Continue the list of video descriptions about how UK universities contribute to society, starting after the entry on Loughborough University.

→ Reading text
Content starts

This animation, narrated by broadcaster Gabby Logan, showcases the many ways in which universities provide the 'building blocks' for a successful society: contributing to the UK economy, society, and people’s everyday lives.
Professor Sir Ian Diamond, Principal and Vice-Chancellor of the University of Aberdeen, discusses some of the ways in which his university and its students get involved in the local area, from fundraising for local charities to voluntary sports coaching in schools.
Kent Law Clinic at the University of Kent is a partnership between students, academics, and local solicitors and barristers. It provides legal advice for local people who can't afford to pay for it, and gives Kent’s law students valuable direct experience of legal practice.
The Extended Medical Degree Programme at King's College London started in 2001, and gives pupils from non-selective state schools the opportunity to study medicine on A-level grades which may have not traditionally have enabled them to do so.
Professor Sir Ian Diamond, Principal and Vice-Chancellor of the University of Aberdeen, tells young people why they should go to university. He highlights the intellectual and employment skills that higher education brings, and the opportunities to grow as a person.
Mike Hill, Chief Executive of the Higher Education Careers Services Unit and Prospects, speaks about the importance of university graduates choosing to live and work in the area where they studied.
Professor Julie Lydon, Vice-Chancellor of the University of South Wales, explains how her university is part of the cultural fabric of the region. Universities put on events and provide venues and facilities that often cannot be found elsewhere in the area.
Professor Robert Allison, Vice-Chancellor and President of Loughborough University, disusses the impact of the university on the local economy, as the biggest employer in the East Midlands, and on local people through its partnerships in the area.

Content ends

→ Data below
Content starts

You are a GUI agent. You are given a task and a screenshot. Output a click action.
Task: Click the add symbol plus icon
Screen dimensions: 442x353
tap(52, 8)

Content ends

→ Exercise answer
Professor Sir Pete Downes, Principal and Vice-Chancellor of the University of Dundee, on reaching out to the least advantaged people in the local area so they have the chance to benefit from going to university.
Bill Rammell, Vice-Chancellor and Chief Executive of the University of Hertfordshire, tells young people what they will get out of going to university: better job prospects, higher lifetime earnings, valuable personal connections and a chance to broaden their horizons.
Conrad Bird, Director of the GREAT Britain campaign, sets out the role of universities as magnets for global talent, investment and influence. Their reputation for excellence attracts international students, boosting the UK economy in the process.
Professor Paul O'Prey, Vice-Chancellor of the University of Roehampton, reflects on the difference going to university made to his life. For him, it was about being the best he could be: to develop his skills, his confidence and the way he thought about the world.
Baroness Valerie Amos, Director of SOAS, University of London, stresses the importance of universities forging links with their local communities. It is vital that they show local people that they are making a positive difference to their area and are inclusive, not elitist.